HC Deb 02 May 1995 vol 259 cc123-4W
Mr. Carrington

To ask the Chancellor of the Exchequer what progress has been made with the Treasury's plans for legislation to enable the formation of open-ended investment companies in the United Kingdom. [22401]

Mr. Nelson

The Treasury has today published a consultation document containing draft regulations to be made, subject to the approval of both Houses, under the European Communities Act 1972. I have arranged for copies to be placed in the Library.

The regulations will permit a new investment vehicle which will be a type of collective investment scheme, like the familiar authorised unit trust, but constituted as a corporate body. Its shareholders will pool their investment funds and thus gain the advantage of access to expert investment management with the ability to spread their investment risks. The open-ended investment company has been formulated deliberately to offer the same standard of investor protection as the unit trust but using a more modern and flexible approach.

The draft ECA regulations will establish a special purpose corporate code which delineates the basic structure of the open ended investment company.
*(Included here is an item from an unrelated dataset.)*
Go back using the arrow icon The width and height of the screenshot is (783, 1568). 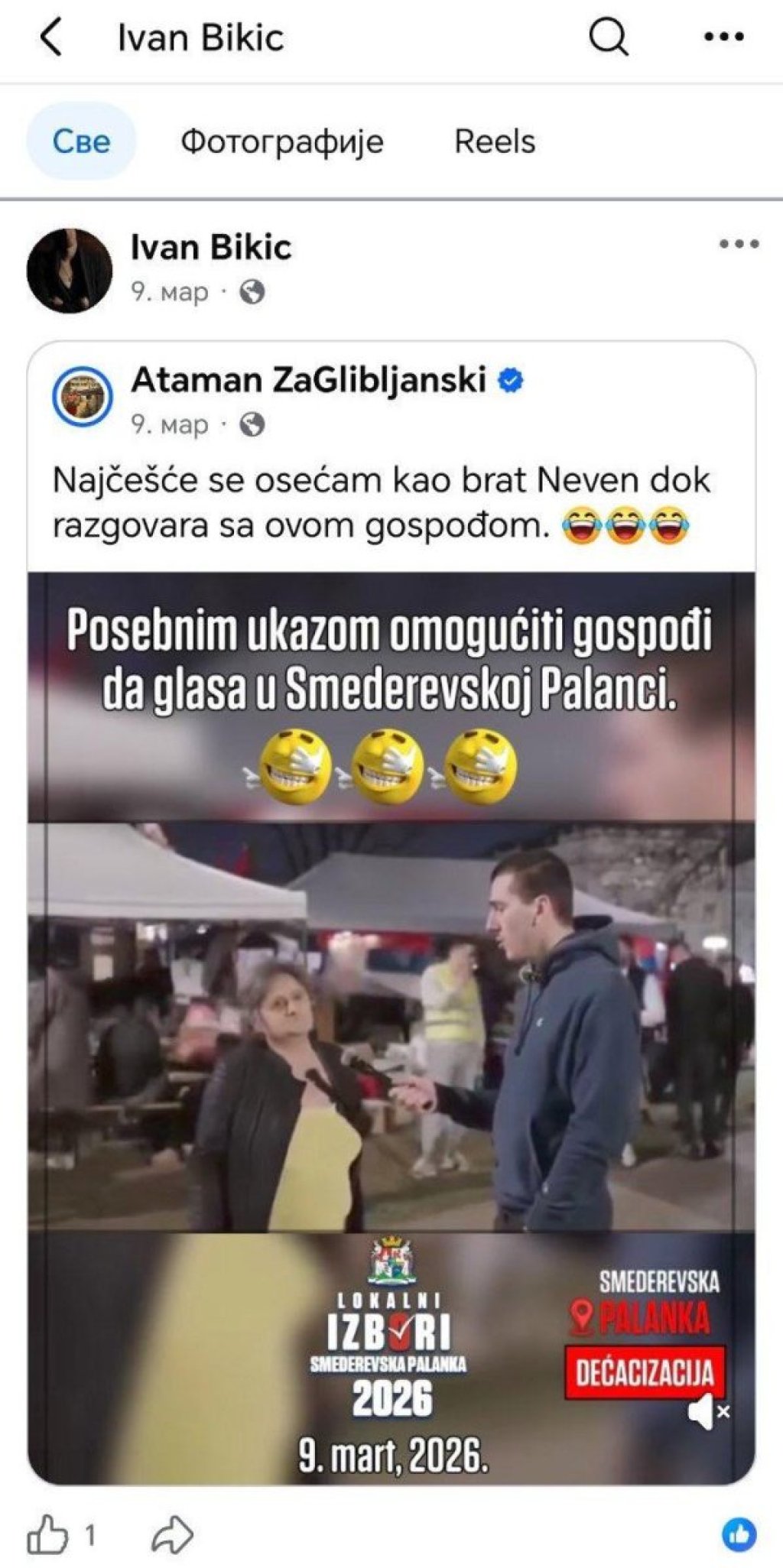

Each company will have a board, including a designated corporate director charged with day-to-day responsibility for managing the invested assets of the company, which will be held in trust by a depositary. The company will have annual general meetings at which the directors will account to the company's shareholders for their stewardship of the company and its assets.

To complete the regulatory framework for the open ended investment company, the Securities and Investments Board will issue product regulations, about which it will also consult shortly. These regulations will specify that shares in open-ended investment companies are to be bought and sold at a single price on each trading day, in contrast to the spread between the prices at which units in unit trusts are bought and sold now. SIB will also regulate the different classes of shares which open-ended investment companies may have. These regulations will allow umbrella companies with a number of subfunds each allotted to a different category of investments.

In due course there will also be regulations made under the Finance Act 1995 to define the tax treatment of open ended investment companies. The new regime will be equivalent to the taxation arrangements for authorised unit trusts.

Because the proposed regulations are to be made under the ECA, they will permit only open ended investment companies which satisfy the UCITS—undertakings for collective investment in transferable securities—directive. Subject to further consultation, the Treasury is also exploring the scope for widening the investment and borrowing powers available to open ended investment companies by means of an order made under the Deregulation and Contracting Out Act 1994.